Looking for Linux users who use Steam with Proton to see if they are having the same issues, or if they have a stable work around.
Deleting the launcher 1.10 it will load now. But every time I try to do anything like go into training my client stops responding. Is this happening to anyone else?
I went through these steps. Tried with and without “PROTON_NO_FSYNC=1 PROTON_NO_ESYNC=1 %command% -dx11” in the Launch Options. I click Play, Steam tells me the game is Launching, then that it is running, then it quietly fails and the Stop button goes back to Play. I guess I just won’t be playing Eve. Hopefully they’ll release a Linux native launcher again. I don’t understand why they discontinued it in the first place.
Never mind. I had only renamed the 1.10 launcher folder. I finally just deleted it with the 1.9 launcher in place, and it brought up the launcher. Of course, it crashed, but once I change to DirectX 11, I was able to play the game!
Of couse it crashed? Why don’t you fix DirectX12 / vkd3d-proton with the known workaround? (VKD3D_CONFIG=force_raw_va_cbv)
On wine i don’t have problems with DirectX12 when i apply this. Also as asked above, everything else seems to be also working for me. The client does not stop responding after i moved the app-1.10.0 folder to a completely different location.

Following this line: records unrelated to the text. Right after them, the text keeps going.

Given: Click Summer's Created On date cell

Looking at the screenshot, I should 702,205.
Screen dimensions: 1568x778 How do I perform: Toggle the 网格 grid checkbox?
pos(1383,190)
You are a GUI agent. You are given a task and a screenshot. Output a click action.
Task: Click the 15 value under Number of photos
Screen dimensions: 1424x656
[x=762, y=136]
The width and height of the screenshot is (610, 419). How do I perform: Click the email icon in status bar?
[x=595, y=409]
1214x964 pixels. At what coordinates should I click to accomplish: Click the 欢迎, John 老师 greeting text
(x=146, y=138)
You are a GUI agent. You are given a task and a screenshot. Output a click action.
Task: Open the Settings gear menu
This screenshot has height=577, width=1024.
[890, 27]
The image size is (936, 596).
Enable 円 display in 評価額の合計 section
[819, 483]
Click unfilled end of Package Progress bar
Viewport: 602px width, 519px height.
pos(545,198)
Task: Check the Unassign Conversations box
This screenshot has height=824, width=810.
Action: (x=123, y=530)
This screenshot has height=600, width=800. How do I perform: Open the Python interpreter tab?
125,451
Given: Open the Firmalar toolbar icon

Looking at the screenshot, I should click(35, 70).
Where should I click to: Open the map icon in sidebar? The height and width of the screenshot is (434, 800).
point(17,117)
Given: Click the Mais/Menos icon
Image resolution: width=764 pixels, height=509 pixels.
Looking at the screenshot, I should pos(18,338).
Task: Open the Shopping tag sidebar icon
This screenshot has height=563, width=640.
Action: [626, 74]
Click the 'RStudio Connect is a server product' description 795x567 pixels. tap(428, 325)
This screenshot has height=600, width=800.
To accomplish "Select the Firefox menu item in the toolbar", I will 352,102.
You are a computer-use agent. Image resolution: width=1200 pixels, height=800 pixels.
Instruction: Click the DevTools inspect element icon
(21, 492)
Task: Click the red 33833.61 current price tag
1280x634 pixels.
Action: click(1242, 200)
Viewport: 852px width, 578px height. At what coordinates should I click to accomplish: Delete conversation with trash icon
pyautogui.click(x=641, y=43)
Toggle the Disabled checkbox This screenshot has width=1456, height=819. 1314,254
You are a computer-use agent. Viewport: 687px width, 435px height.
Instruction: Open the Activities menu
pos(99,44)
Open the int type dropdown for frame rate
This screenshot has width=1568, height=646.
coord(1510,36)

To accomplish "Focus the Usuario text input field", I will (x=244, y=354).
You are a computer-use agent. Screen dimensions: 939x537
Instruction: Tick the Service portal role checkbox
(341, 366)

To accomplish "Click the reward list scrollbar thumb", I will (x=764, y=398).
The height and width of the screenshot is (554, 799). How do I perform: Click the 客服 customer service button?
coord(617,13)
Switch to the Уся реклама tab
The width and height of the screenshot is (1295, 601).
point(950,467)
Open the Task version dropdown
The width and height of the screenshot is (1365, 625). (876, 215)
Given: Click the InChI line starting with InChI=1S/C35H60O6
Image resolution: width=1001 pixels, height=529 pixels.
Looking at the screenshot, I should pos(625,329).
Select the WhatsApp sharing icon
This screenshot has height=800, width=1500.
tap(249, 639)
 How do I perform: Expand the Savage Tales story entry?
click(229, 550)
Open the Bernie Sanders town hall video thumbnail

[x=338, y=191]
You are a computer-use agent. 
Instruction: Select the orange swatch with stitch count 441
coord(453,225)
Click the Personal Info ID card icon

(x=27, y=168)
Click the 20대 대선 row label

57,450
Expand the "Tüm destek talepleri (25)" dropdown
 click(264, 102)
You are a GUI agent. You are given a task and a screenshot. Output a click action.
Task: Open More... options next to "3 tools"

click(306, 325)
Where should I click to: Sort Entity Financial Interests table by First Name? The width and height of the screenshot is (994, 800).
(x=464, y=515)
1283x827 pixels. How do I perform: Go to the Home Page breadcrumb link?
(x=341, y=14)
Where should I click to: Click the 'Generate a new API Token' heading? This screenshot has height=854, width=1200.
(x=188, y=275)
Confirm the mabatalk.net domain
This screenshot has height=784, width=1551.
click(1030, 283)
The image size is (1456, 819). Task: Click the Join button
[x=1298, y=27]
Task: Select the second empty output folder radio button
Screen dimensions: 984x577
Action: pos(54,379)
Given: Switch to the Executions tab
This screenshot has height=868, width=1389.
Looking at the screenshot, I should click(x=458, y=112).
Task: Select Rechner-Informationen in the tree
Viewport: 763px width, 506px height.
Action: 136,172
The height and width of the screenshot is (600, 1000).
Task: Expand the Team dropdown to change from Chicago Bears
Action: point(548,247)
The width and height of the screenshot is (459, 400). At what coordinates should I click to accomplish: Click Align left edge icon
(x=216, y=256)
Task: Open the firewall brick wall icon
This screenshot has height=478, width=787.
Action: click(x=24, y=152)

Okay, I can confirm that something is happening. Here is a quick guide for everyone who doesn’t like working with the terminal: What I did in Steam and what I did in Lutris: Under Steam: Uninstalled and reinstalled EVE Online (it first downloads about 200 MB). Right-clicked on the game, browsed the game files, and deleted the “app1.10” folder under .steam/debian-installations/steamapps/common/Eve Online. Downloaded and extracted the package eve-online-1.9.4-full.nupkg (presumably original, downloaded from the CCP server). Copied the net45 folder from /lib/ in the extracted archive into the Steam EVE Online directory, renaming the folder to app-1.9.4. Started the game via Steam; the launcher starts and downloads another 5 GB.
Followed a similar procedure: In the Lutris EVE folder (for me, .eve/drive_c/Program Files/Eve Online), deleted the “app1.10” folder. Inserted the net45 folder from the extracted archive. Pointed Lutris to the eveonline.exe in the “new” old app1.9.4 folder and started it. Here too, the launcher downloads about 5 GB; a launcher update was announced.
Simply Stroopwafel preventing WINE users (yes, they detect us, and yes, they help with workarounds just for us) from auto-updating from 1.9.4 to 1.10.0, so we don’t break our 1.9.4 every time the Launcher tries to self update.
This is an example of how, behind the scenes, there IS work being done to ease up our (allegedly small) client base.
Do you have any proof on that? Because i have quite some proof that this is not the case. EVE installations that did the update and were manually modified will not update again since day one. Your behavior that is attributed to CCP is the default behavior since day one. I hope you all did not delete the app-1.10.0 folder or backuped the EVE installation folder before deleting it. You might need to restore to it in the future.
The second proof that i have is that i have machines that are on 1.9.4 and where turned of since before the update. Now guess what they will do when i fire them up? They will not experience any kind of detection and sparedness from being made unusable.